Collins hit Mrs. Collins while the latter was holding M.C., and
that the minor children were often afraid and scared while they
witnessed the acts of domestic violence.
The evidence also tended to show that Mr. and Mrs. Collins'
methods of punishing their children created a substantial risk of
serious injury to the children as well as an environment injurious
to the children's welfare. J.P.'s brother, P.P., testified during
the proceedings that J.P. was spanked every other day for
something by Mr. and Mrs. Collins, who would employ a hand, belt,
fly swatter, or paddle to discipline the child. Evidence
presented at the hearings also tended to show that Mr. and Mrs.
Collins tied their children to a bed and spanked the children with
a wooden paddle, which on at least one occasion left substantial
bruises on the legs, buttocks, and back of M.C. K.C. testified
that Mr. Collins spanked M.C. when she was four or five months old
because she was crying too much. I conclude that the evidence in
the instant case is sufficient to support a determination that Mr.
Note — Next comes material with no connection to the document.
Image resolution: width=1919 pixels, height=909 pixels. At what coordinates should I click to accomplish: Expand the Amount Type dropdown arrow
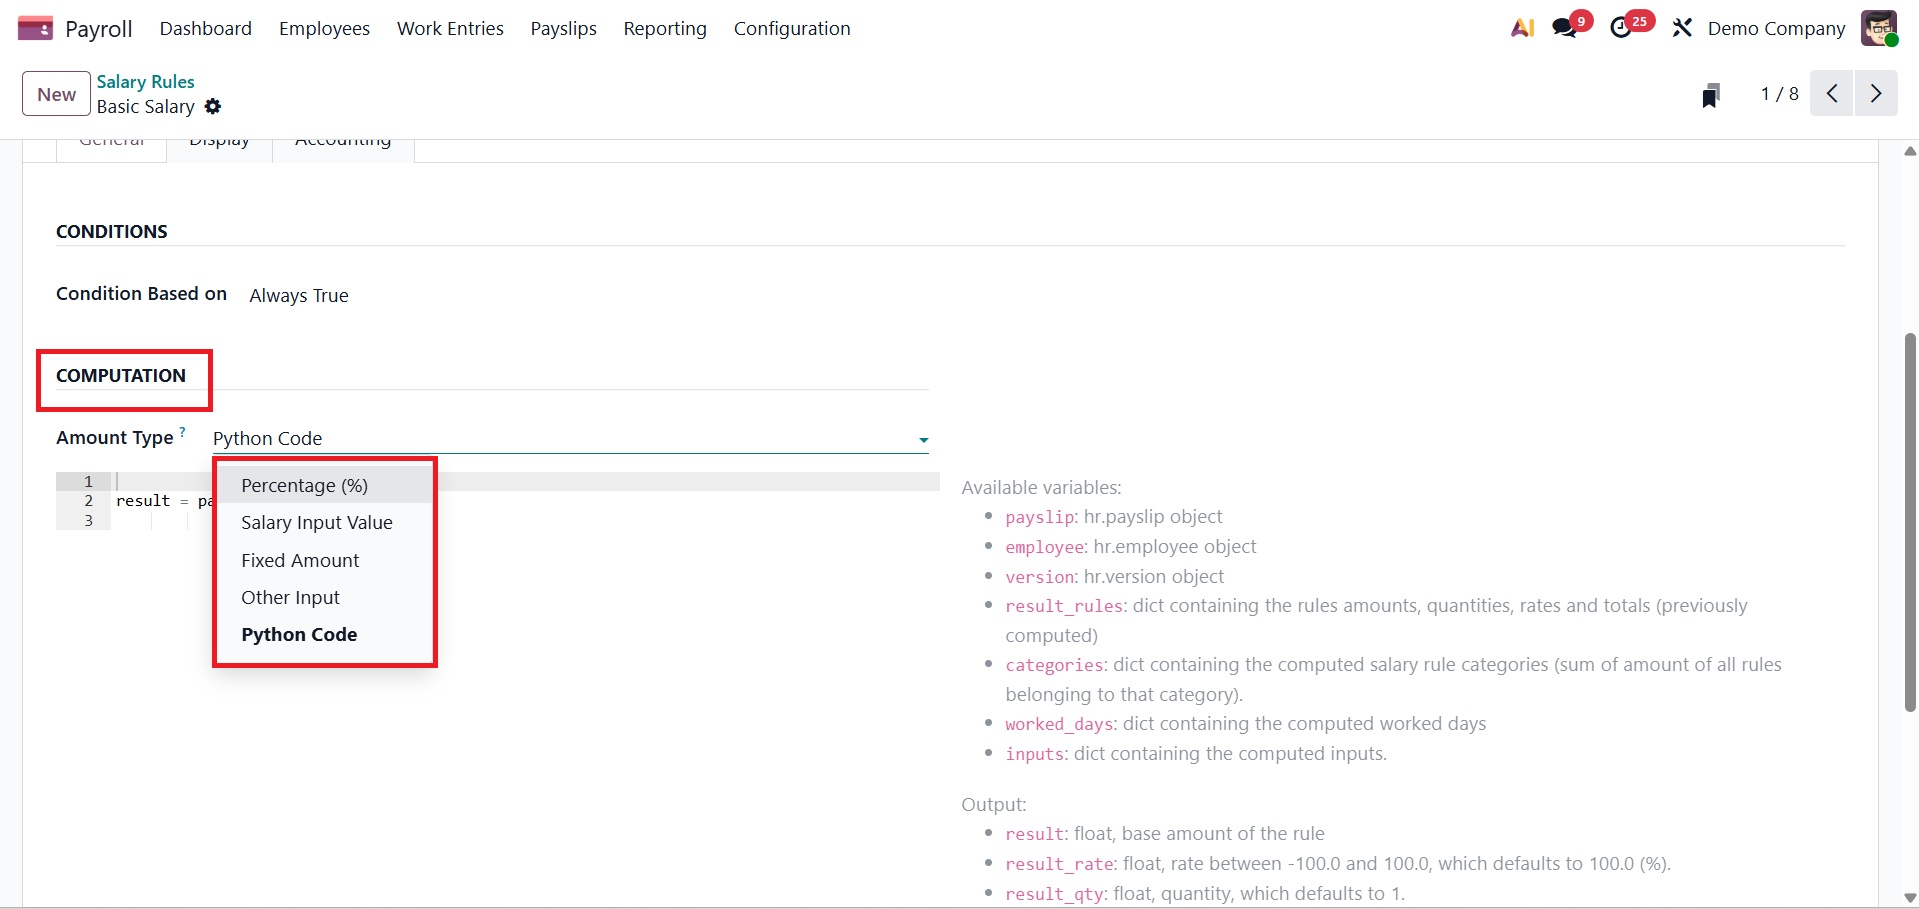tap(923, 440)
and Mrs. Collins' method of discipline and parenting falls below
the normative standards imposed upon parents by our society and is[thus] considered neglectful. In re Thompson, 64 N.C. App. 95,
99, 306 S.E.2d 792, 794 (1983). Therefore, I agree with the
majority's conclusion that the trial court did not err in finding
that Mr. and Mrs. Collins had neglected and abused their children.